The two behind you

We were a young couple barely able to make it. With our little daughter, we were living in the house my husband grew up in. Cory was driving a delivery truck for the local plumbing distributor, and at the time I was working at a daycare center. Between baby formula and diapers, there wasn’t much extra.

We have generations of truck drivers on both sides of the family. As with every driver, there was a lifetime of stories to come with them. Cory’s grandfather worked on the TVA dam system back in the 1930s. My grandparents hauled hogs, chickens and lumber throughout the eastern Tennessee mountains. So there was no surprise when Cory passed his exam and received his CDL. About a month later he had a job offer. Even though it was his dream and he wanted to at least try, he was leaving his wife and baby girl at home.

A few weeks later, Cory called on his way home and said he was bringing somebody with him. I asked who. “Well, he’s just another trucker in need of a hot meal and a warm place to sleep,” Cory said.

I was curious but had no problem with it. Cory was a good judge of people. I told him I would make plenty for everybody and get some bedclothes out for him. A few hours later, two big tractor-trailers roared up to our little house. Crissy was squealing with joy and wriggling so hard I could barely hold her. The other driver came in and was introduced as Jasper. We offered him a couch with warm quilts and two fluffy pillows. He was so appreciative it looked like he almost had tears in his eyes. In the beginning he just kept eating and smiling, but eventually Jasper began to tell us about his wife and little girl in West Virginia and how his dad owned a shop and bought this tractor from a buddy who needed the money. Jasper thought he would have a go at running the roads.

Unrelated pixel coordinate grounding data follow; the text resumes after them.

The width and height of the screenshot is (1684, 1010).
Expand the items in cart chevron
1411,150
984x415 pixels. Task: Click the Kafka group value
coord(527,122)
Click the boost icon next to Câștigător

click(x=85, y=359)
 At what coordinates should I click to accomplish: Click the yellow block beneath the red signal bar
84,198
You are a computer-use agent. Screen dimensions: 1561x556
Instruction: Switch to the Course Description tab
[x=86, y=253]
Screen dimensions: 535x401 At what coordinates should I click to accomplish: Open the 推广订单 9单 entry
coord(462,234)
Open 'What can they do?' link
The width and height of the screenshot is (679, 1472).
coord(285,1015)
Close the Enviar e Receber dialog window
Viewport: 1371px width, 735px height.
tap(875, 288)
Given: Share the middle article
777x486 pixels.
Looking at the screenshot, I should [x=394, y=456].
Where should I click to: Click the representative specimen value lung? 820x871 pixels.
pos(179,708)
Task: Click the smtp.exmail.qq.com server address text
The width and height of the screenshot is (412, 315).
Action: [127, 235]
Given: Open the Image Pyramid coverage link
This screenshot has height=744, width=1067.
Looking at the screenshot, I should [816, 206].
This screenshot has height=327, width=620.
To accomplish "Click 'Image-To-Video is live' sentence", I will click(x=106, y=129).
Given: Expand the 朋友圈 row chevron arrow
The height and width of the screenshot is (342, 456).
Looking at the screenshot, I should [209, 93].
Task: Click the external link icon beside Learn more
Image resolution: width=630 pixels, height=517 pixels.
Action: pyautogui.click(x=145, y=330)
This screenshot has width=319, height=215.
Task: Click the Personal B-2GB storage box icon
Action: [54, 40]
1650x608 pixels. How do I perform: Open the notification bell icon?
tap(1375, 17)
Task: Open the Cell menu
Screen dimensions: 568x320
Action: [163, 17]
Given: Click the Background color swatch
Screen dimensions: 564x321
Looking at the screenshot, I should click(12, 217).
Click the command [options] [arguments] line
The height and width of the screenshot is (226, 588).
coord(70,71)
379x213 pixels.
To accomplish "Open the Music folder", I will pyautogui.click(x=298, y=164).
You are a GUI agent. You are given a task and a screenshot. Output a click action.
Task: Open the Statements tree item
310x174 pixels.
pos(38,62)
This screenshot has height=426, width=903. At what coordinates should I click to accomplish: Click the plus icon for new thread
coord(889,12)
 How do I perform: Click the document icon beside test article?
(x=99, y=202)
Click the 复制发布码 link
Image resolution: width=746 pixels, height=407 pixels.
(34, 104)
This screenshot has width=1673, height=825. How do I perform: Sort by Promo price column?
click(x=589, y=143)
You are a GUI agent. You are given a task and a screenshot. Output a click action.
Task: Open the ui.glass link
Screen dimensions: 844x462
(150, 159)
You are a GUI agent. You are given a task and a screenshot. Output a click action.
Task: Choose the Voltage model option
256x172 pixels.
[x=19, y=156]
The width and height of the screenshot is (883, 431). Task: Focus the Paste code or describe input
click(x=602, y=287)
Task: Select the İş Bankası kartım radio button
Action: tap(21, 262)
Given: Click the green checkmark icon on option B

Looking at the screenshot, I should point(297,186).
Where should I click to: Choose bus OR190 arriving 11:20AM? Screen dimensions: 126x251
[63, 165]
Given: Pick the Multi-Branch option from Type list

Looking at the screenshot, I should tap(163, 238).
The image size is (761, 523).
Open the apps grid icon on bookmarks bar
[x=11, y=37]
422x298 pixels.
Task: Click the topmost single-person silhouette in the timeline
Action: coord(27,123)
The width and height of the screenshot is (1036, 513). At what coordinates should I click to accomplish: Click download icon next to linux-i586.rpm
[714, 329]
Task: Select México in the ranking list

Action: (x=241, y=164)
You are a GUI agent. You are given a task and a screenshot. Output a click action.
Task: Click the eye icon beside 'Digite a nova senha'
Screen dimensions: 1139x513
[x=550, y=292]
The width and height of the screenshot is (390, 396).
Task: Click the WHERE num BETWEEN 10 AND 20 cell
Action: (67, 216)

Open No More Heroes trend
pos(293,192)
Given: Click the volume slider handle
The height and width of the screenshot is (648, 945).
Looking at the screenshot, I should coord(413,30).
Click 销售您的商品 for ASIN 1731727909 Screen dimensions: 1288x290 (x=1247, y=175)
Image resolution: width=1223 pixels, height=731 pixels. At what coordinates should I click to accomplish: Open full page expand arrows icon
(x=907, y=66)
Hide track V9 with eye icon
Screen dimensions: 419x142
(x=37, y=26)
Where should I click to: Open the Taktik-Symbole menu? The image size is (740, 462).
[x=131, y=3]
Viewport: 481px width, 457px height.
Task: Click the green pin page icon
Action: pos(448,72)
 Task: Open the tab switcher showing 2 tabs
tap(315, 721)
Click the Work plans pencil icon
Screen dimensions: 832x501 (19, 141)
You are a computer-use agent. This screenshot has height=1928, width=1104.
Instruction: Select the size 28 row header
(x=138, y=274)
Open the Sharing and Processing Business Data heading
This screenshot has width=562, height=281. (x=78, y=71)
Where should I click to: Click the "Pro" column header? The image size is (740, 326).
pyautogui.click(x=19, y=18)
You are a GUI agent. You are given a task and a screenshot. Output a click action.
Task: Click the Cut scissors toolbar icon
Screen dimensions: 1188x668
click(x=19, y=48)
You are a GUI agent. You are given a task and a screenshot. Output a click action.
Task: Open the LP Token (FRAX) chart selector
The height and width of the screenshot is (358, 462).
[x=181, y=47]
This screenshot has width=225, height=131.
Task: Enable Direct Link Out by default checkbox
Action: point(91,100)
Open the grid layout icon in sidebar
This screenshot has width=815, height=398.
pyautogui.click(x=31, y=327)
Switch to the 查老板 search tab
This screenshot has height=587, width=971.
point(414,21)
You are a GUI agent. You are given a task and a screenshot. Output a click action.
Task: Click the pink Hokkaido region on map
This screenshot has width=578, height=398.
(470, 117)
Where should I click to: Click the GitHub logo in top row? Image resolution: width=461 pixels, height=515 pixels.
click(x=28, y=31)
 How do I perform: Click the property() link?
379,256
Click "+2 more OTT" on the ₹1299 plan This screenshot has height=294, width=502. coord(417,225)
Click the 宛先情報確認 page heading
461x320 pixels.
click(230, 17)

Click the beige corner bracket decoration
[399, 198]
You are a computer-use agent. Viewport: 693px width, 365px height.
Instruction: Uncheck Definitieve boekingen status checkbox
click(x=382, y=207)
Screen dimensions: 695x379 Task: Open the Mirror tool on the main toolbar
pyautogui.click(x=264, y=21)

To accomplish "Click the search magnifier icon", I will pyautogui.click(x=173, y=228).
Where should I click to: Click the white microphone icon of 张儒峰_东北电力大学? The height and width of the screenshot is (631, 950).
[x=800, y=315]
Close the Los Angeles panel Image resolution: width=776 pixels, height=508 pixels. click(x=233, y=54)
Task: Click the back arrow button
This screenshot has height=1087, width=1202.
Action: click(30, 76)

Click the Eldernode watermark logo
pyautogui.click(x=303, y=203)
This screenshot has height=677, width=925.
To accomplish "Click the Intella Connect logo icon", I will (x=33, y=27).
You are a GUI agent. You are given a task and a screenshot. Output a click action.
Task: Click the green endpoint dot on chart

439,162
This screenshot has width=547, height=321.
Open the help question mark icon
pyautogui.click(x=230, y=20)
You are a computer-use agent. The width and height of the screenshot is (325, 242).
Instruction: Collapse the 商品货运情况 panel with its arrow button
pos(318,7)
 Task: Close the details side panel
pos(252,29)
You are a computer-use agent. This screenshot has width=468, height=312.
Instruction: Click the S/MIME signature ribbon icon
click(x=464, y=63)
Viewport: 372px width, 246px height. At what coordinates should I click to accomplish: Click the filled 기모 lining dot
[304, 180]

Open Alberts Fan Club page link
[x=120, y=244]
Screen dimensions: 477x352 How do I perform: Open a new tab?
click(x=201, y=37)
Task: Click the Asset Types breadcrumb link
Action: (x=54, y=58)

We began discussing how things had changed and that the respect of truckers somehow had been lost.

When everything was quiet, I asked Cory what made him think to bring Jasper home. “Well, we started talking on the CB and he told me that he was going to drop in Suwanee, Georgia,” Cory said. “I told him that was where I was headed. He asked if there were any cheap hotels in the area because his heater was acting up and it was pretty cold. It wouldn’t have been right not to offer for him to stay here.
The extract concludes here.